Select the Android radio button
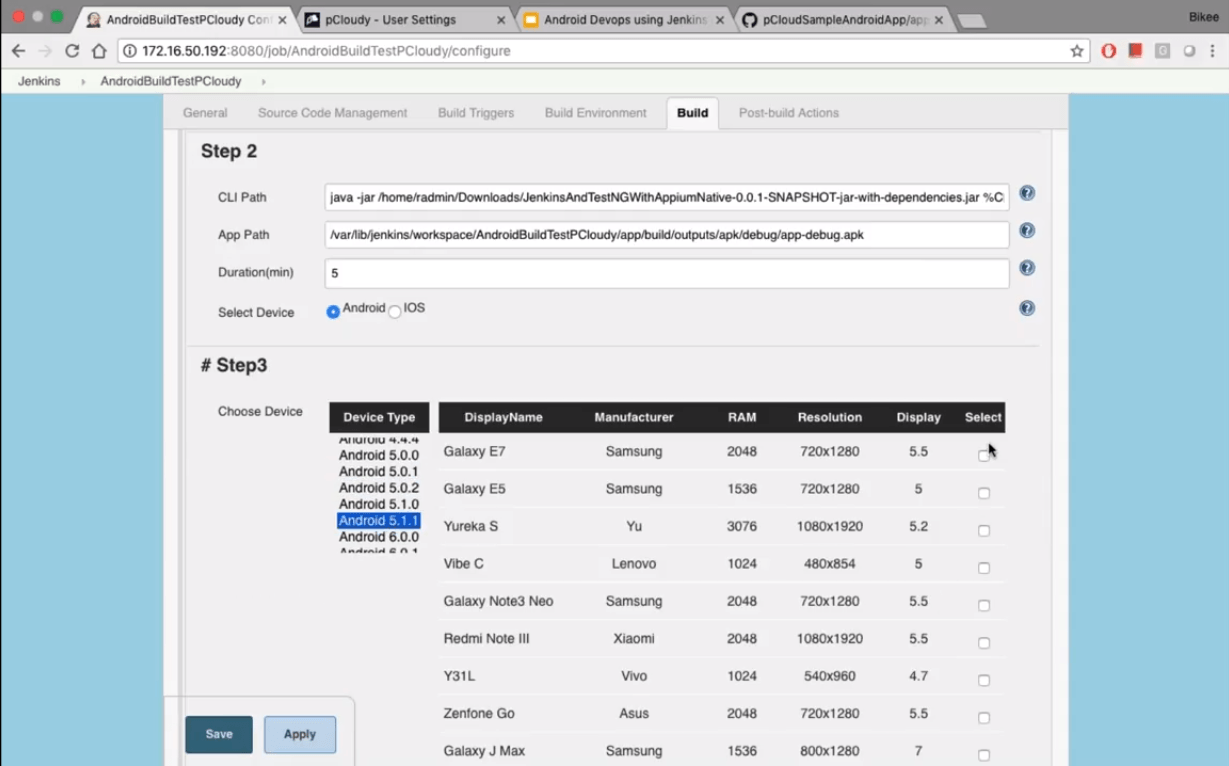Screen dimensions: 1229x766 point(333,312)
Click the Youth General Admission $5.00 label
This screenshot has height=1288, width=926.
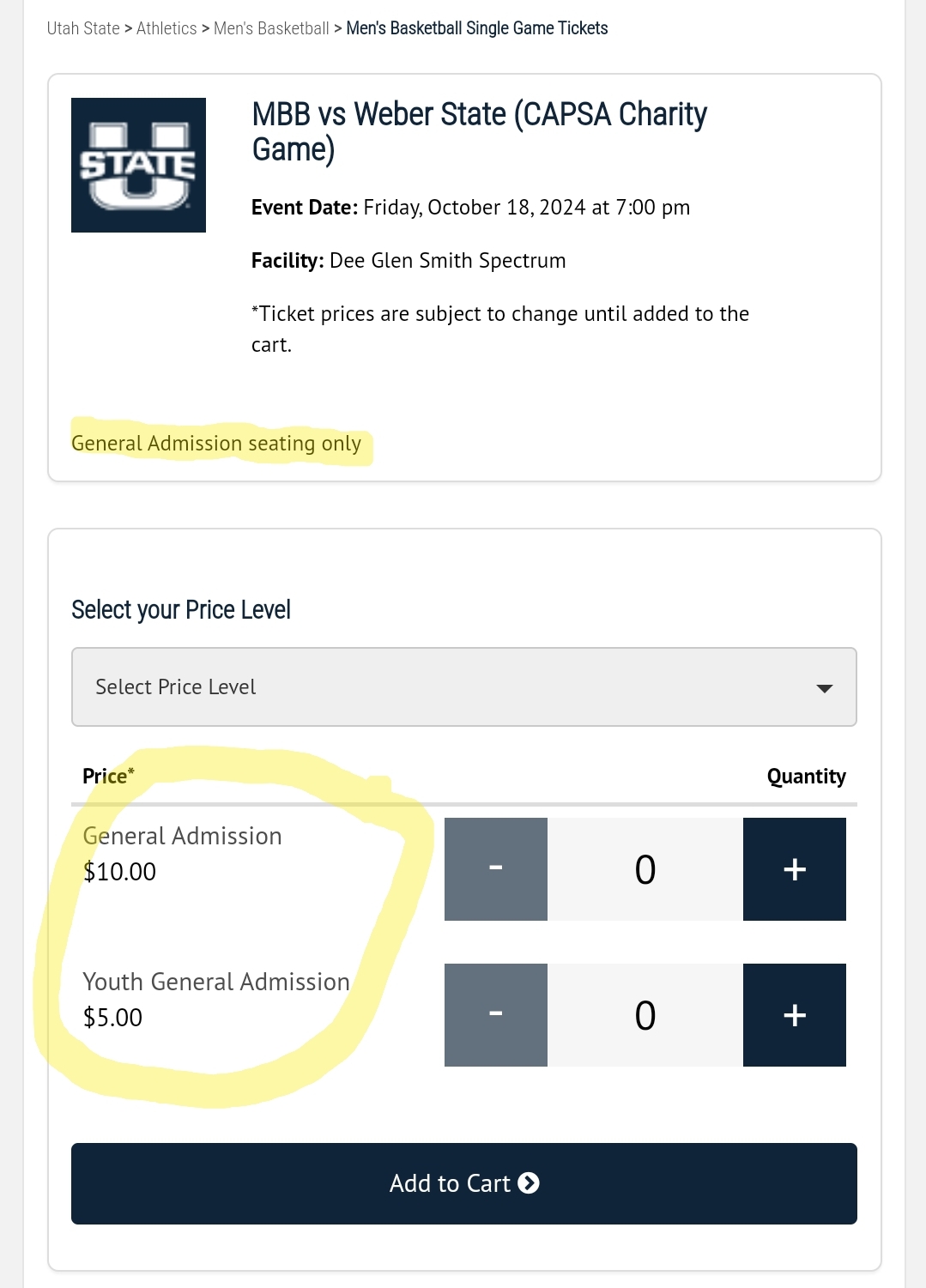point(216,1000)
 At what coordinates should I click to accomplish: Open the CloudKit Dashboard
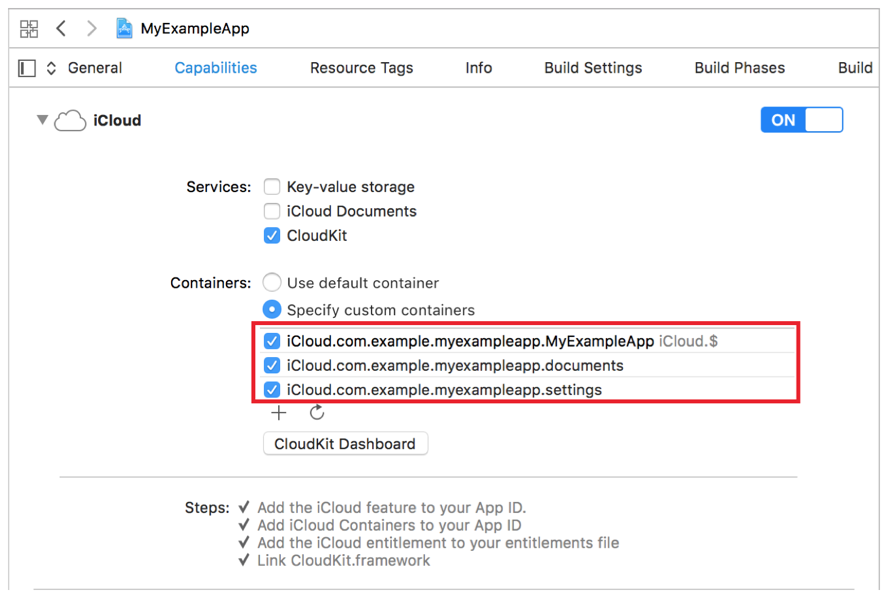tap(345, 444)
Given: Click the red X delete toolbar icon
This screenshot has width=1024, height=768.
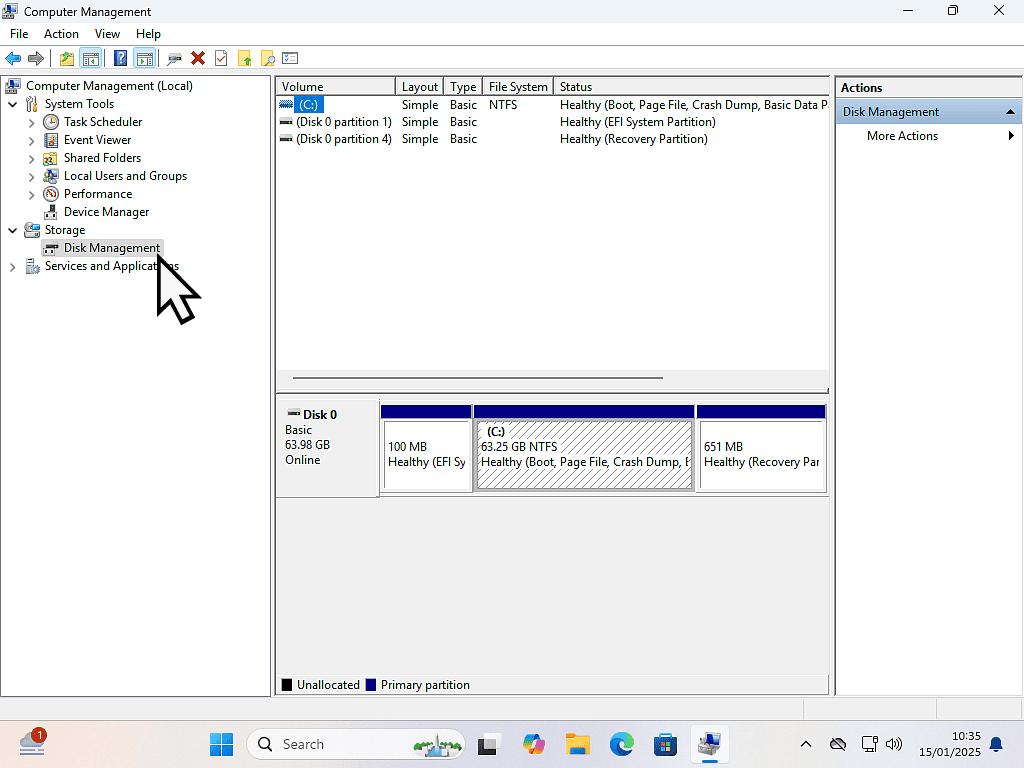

# What is required
Retype the whole of the data verbatim. Skip every picture.

# Expected answer
Select the Android radio button
Screen dimensions: 1229x766 point(333,312)
Click the Youth General Admission $5.00 label
This screenshot has height=1288, width=926.
point(216,1000)
 At what coordinates should I click to accomplish: Open the CloudKit Dashboard
tap(345, 444)
Given: Click the red X delete toolbar icon
This screenshot has width=1024, height=768.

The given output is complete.